Et si une étape décisive était enfin franchie dans la fabrication des substituts végétaux de viande en obtenant des pièces entières et en éliminant les ingrédients contestés? C'est la voie empruntée par la start-up technologique Umiami (26,5 millions d'euros levée en 2022), qui se fixe pour objectif de proposer aux industriels des produits innovants et correspondant aux attentes des clients parfois déçus de l'offre actuellement sur le marché. A quelques mois de l'ouverture d'un site de production en Alsace, Martin Habfast, cofondateur d'Umiami livre sa vision du marché des substituts végétaux et les projets de la jeune société.

En quoi consiste votre technologie dite d’umisation qui garantit des produits végétaux texturés sans recourir aux additifs ? 

Nous sommes parvenus à mettre au point une technologie que nous avons appelée umisation et qui permet d’obtenir des substituts végétaux de viande présentant des fibres assez longues, toutes dans le même sens, formant une seule pièce semblable à un filet de poulet. Les ingrédients sous forme de poudre et l’eau sont mélangés et soumis à des forces mécaniques, mais d’une façon différente de ce qui se passe pour l’extrusion que nos concurrents utilisent. En bref, l’umisation permet de produire des substituts végétaux texturés sans additifs ni extrusion.

Quels sont les avantages de cette technologie ? 

L’umisation permet d’obtenir des pièces entières contrairement aux autres technologies qui doivent se limiter à des imitations de viande hachée et de petits morceaux pour produire des steaks hachés, des boulettes ou des nuggets. Cette technologie permet d’obtenir une structure sans utiliser de texturants comme le méthylcellulose ou la gomme de guar, qui sont des additifs refusés par les consommateurs. Cela nous permet aussi d’utiliser beaucoup moins d’ingrédients, une dizaine, contre une vingtaine pour certains substituts végétaux présents sur le marché. Et cela aussi, les consommateurs n’en veulent pas. Notre liste d’ingrédients est compréhensible par un enfant de 8 ans. 
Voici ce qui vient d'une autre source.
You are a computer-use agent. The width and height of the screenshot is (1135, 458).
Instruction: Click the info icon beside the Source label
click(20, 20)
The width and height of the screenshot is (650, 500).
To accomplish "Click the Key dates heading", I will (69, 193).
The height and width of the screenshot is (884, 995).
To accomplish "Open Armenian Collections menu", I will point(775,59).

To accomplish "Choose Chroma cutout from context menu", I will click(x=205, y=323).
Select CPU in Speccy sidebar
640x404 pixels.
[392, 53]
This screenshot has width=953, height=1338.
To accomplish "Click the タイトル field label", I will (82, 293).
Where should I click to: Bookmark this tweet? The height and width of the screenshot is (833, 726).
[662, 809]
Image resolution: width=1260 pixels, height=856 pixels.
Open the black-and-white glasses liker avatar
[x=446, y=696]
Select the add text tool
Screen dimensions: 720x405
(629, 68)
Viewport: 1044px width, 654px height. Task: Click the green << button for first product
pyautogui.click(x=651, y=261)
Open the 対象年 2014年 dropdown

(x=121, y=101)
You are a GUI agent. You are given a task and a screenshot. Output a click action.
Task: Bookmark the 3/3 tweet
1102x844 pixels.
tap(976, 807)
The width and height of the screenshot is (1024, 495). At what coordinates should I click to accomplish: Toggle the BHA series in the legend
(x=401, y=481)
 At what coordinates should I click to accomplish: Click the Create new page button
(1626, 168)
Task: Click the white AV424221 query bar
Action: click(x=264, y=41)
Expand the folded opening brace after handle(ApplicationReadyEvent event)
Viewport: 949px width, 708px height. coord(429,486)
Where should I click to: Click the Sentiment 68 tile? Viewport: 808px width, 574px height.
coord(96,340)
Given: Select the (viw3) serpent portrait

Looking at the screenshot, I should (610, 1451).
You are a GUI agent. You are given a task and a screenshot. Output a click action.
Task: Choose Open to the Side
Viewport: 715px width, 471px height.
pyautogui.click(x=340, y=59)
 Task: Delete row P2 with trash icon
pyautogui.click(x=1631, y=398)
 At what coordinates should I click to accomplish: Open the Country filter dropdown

Quels ingrédients utilisez-vous ? 

Nous utilisons de l’eau, de la protéine de soja, de l’huile de karité, des arômes naturels, de l’acide citrique, des fibres d’avoine et du sel. Nous nous efforçons de trouver des fournisseurs en Europe et en France, ce qui est le cas dans la majorité des cas, mais certains végétaux ne sont pas produits en Europe ou dans de trop faibles quantités. Nous avons choisi la protéine de soja qui présente les meilleures performances en termes de coût et de goût assez neutre. 

Comment avez-vous travaillé pour mettre au point cette technologie ? 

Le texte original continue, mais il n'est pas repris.